» **SOAL DIKERJAKAN**
Tolong salin dengan persis bagian teks bacaan di bawah tentang Pak Mahmudi, mulai dari "Penyebabnya, mereka bermain" dan berakhir pada "dan tanpa tuala.".

───── TEKS BACAAN

Di hari-hari tertentu, pelajaran pertama di madrasah ibtidaiyah
kami adalah mandi. Berhitung atau membaca berlangsung setelah itu. Ini mungkin
disebabkan oleh karena Pak Mahmudi
melihat banyak siswa yang masuk kelas dalam keadaan berkeringat dan kecut.
Penyebabnya, mereka bermain lebih dulu atau karena berjalan kaki amat jauh dari
rumah mereka sehingga muka dan punggungnya basah oleh peluh.
Pak Mahmudi merupakan seorang guru di madrasah kami, masyhur
karena banyak “makan garam” dalam hal mengajar. Sebab ketelatenan dan
kesabarannya, beliau ditugaskan untuk menghadapi anak-anak kecil seperti kami yang
biasanya sulit sekali diatur. Dalam upacara mandi pagi, Pak Mahmudi menggiring
kami ke sumber dengan sebilah tongkat. Tidak dipukulkan, sih, hanya untuk pengendalian
saja, semacam ‘remote control’-lah. Ya, di Sumber Daleman itu kami semua “mandi
kerbau”, tanpa sabun dan tanpa tuala.
Kami adalah murid di kelas 2 madrasah ibtidaiyah. Entah mengapa
di hari itu tak ada jadwal mandi ke Sumber Daleman. Kakak sepupu dua kali
(dupopo) saya, mengajukan usul.
“Mari pulang saja ke rumah Embah. Saya lihat tadi Embah
goreng otak dan hati. Kita makan, yuk!”
“Kapan, Kak?”
“Sekarang!”
“Beh, ini Pak Mahmudi masih menulis di papan tulis,
bagaimana mungkin kita pergi dari dalam kelas?”
“Empeyan buka pintu, saya yang akan bawa sandal, terus kita
lari…”
Saat Pak Mahmudi masih menulis di papan tulis dengan kapur,
kakak saya berbisik, “Ayo, satu, dua, tigaaa…!!!”
Kami pun berhambur ke luar ruangan. Saya buka pintu dengan
sigap, kakak ambil sandal, kami lari tunggang-langgang.

──────────
───── DATA YANG DIBERIKAN

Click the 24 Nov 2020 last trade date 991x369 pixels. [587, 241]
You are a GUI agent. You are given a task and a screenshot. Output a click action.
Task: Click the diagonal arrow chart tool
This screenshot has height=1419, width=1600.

──────────

» **HASIL**
Penyebabnya, mereka bermain lebih dulu atau karena berjalan kaki amat jauh dari
rumah mereka sehingga muka dan punggungnya basah oleh peluh.
Pak Mahmudi merupakan seorang guru di madrasah kami, masyhur
karena banyak “makan garam” dalam hal mengajar. Sebab ketelatenan dan
kesabarannya, beliau ditugaskan untuk menghadapi anak-anak kecil seperti kami yang
biasanya sulit sekali diatur. Dalam upacara mandi pagi, Pak Mahmudi menggiring
kami ke sumber dengan sebilah tongkat. Tidak dipukulkan, sih, hanya untuk pengendalian
saja, semacam ‘remote control’-lah. Ya, di Sumber Daleman itu kami semua “mandi
kerbau”, tanpa sabun dan tanpa tuala.